Warten am Gepäckband, warten auf den Zug oder den Bus, warten an der Supermarktkasse, warten auf das Paket oder den Anruf - und immer dieses Gefühl, dass nichts weitergeht. Das ist echt ärgerlich, denn ich könnte in der Zeit doch etwas anderes erledigen. Warten und dabei nichts tun - das ist doch reine Zeitverschwendung: Alles soll schnell gehen, sofort, JETZT!
Und so erlebe ich vielfach auch den Advent: Weihnachtsmärkte öffnen vor dem 1. Advent, in den Kaufhäusern läuft im November "Stille Nacht", statt vom Advent wird von der Weihnachtszeit gesprochen und - wenn es denn einen Stall mit Krippe gibt - dann liegt Jesus schon drin.

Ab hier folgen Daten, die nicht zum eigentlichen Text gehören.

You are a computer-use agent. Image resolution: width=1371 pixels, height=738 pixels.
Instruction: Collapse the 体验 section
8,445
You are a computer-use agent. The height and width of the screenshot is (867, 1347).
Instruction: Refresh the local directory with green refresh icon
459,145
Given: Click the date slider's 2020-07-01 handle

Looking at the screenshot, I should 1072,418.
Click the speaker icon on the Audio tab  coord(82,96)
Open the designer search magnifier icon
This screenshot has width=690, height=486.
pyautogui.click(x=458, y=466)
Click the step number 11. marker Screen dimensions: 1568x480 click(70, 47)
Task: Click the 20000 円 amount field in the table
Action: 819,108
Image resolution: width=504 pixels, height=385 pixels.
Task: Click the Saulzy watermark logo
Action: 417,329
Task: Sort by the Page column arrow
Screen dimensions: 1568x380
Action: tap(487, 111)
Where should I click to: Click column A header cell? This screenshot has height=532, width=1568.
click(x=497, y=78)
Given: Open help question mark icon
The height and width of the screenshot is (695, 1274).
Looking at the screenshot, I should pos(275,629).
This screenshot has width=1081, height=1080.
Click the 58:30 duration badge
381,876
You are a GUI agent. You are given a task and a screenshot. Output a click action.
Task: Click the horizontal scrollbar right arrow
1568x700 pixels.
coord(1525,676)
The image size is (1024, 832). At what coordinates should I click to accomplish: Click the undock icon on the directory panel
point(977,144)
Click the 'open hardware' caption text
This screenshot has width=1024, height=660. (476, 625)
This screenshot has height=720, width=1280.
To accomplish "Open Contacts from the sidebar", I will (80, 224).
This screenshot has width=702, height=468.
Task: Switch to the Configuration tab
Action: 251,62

Das ist nicht Advent, das ist schon ... ja, was eigentlich? Weihnachten?
Adventliches Warten ist für mich ganz anders, als das Warten am Flughafen. Es ist ein Vermissen von etwas, das mir fehlt. Der Advent ist eine Zeit sehnsüchtigen Erwartens. Diese Sehnsucht drückt sich auch im Evangeliumstext des 1. Adventssonntags aus: "Darum haltet auch ihr euch bereit! Denn der Menschensohn kommt zu einer Stunde, in der ihr es nicht erwartet.", heißt es bei Matthäus (Mt 24,44). Damit gemeint ist nicht sein Kommen am ersten Weihnachtsfest, sondern sein Wiederkommen. Dafür sollen wir uns bereit halten - durch die Art und Weise, wie wir leben. Frère Roger, der Gründer der ökumenischen Gemeinschaft von Taizé, hat es einmal so gesagt: "Lebe das, was du vom Evangelium verstanden hast. Und wenn es noch so wenig ist. Aber lebe es."
Der Advent möchte uns immer wieder daran erinnern, dass wir in Erwartung leben. Darum lässt er uns warten, lässt er uns innehalten, gibt er uns die Möglichkeit, uns einen Überblick zu verschaffen, für das, was wirklich wichtig ist. Ich glaube, dass wir Weihnachten ganz anders feiern können, wenn wir den Advent adventus Domini sein lassen: Ankunft des Herrn. Ich glaube, dass Gott dann bei und in uns ankommen kann - Schritt für Schritt. Das wünsche ich mir und das wünsche ich Ihnen für diesen Advent.